Attentat in Charlottesville 2017
Kontroverse um Reaktion von Donald Trump
Erste Stellungnahme Trumps
US-Präsident Donald Trump verurteilte in einer Pressemitteilung die Gewalt; diese
komme „schon seit einer ganzen Weile von vielen Seiten, von vielen Seiten“
Trumps Äußerungen wurden, auch aus Reihen der Republikaner, als unange-
messen und unspezifisch kritisiert. Anders als es sonst seine Art sei, nenne er „in
diesem Fall das Problem nicht beim Namen“.
So äußerte Cory Gardner: „Mr. President – wir müssen das Böse beim Namen
nennen. (…) Das war inländischer Terrorismus.“ Brian Schatz kommentierte
Trumps Äußerung mit: „Es ist nicht zu viel verlangt, einen Präsidenten zu haben,
der Nazis deutlich verdammt.“[
Ein FAZ-Kommentator schrieb: „Geht es um Rechtsextreme, wird er ganz leise. Es
sind die Geister, die er rief.“ Ein CNN-Kommentator wertete Trumps Statement
als „incredibly unpresidential“; ein Kommentator der Washington Post schrieb
„Trump babbles in the face of tragedy“.]
US-Senator John McCain schrieb in einer Stellungnahme unter anderem:
“White supremacists and neo-Nazis are, by definition, opposed to American
patriotism and the ideals that define us as a people and make our nation
special. […] As we mourn the tragedy that has occurred in Charlottesville,
American patriots of all colors and creeds must come together to defy those
who raise the flag of hatred and bigotry.”

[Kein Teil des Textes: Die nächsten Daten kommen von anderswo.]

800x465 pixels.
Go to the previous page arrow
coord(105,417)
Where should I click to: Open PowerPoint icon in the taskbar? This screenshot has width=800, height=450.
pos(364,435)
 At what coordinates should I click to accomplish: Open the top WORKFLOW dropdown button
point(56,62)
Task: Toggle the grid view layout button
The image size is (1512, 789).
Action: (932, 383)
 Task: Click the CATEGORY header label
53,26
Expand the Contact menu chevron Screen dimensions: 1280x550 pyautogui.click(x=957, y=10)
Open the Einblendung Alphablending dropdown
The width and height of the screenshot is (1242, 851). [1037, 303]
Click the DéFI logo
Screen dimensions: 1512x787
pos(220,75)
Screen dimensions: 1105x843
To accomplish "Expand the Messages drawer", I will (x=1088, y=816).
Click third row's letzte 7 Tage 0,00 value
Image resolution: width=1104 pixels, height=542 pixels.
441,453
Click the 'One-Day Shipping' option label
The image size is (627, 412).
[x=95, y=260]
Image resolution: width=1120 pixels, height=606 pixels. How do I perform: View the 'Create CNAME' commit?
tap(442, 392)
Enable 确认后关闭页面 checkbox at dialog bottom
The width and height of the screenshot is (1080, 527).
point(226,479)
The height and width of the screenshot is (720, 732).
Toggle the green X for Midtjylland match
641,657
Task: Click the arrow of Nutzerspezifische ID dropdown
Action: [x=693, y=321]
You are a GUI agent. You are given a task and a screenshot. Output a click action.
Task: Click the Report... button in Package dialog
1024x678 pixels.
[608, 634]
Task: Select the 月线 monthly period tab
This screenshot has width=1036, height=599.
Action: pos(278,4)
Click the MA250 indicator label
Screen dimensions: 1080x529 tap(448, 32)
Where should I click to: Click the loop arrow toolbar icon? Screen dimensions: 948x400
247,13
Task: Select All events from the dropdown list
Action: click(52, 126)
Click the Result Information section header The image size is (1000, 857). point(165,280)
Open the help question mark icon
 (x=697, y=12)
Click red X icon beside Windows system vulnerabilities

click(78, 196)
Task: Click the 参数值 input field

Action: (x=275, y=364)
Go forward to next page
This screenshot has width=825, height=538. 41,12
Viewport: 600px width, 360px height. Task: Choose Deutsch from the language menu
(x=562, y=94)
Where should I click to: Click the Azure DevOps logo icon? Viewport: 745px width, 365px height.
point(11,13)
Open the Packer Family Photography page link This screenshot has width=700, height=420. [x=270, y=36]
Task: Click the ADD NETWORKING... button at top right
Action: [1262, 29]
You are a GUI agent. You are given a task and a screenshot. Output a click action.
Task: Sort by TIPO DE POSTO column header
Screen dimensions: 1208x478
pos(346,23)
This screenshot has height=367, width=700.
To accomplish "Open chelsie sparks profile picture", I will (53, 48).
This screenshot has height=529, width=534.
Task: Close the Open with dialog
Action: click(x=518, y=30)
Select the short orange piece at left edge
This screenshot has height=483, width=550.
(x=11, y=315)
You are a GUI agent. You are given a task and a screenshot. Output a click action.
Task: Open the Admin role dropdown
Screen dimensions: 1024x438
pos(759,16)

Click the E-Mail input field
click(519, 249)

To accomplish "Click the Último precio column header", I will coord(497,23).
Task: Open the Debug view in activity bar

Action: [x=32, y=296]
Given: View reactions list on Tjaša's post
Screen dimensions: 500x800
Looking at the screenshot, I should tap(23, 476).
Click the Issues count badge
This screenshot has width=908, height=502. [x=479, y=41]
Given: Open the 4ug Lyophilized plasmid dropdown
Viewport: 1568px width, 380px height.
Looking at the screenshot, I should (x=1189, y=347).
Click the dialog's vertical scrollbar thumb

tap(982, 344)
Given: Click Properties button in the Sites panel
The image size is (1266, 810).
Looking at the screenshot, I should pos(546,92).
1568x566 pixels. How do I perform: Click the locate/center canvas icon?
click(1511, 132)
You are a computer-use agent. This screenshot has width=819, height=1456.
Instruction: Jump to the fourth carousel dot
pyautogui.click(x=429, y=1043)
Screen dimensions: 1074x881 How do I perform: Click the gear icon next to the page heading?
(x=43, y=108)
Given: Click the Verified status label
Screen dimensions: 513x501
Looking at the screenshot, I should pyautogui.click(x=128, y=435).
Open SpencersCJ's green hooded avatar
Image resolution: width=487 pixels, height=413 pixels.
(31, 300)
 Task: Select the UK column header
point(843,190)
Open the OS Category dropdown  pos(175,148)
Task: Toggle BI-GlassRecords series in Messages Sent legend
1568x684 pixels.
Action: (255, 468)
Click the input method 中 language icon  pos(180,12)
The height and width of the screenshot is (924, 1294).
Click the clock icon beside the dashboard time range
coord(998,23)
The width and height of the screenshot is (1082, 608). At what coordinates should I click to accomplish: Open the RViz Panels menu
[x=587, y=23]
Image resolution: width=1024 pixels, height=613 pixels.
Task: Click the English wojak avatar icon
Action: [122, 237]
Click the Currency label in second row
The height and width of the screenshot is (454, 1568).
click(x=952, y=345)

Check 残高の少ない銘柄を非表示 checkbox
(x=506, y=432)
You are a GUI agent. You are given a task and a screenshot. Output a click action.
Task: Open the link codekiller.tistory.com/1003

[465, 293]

Anthony Scaramucci kritisierte Trumps Äußerung („Ich hätte ihm nicht
empfohlen, diese Stellungnahme abzugeben“) und äußerte, Trump sollte deutlich
härter im Umgang mit weißen Nationalisten sein. Der Einfluss von White House
Chief Strategist Steve Bannon behindere die Arbeit des Präsidenten.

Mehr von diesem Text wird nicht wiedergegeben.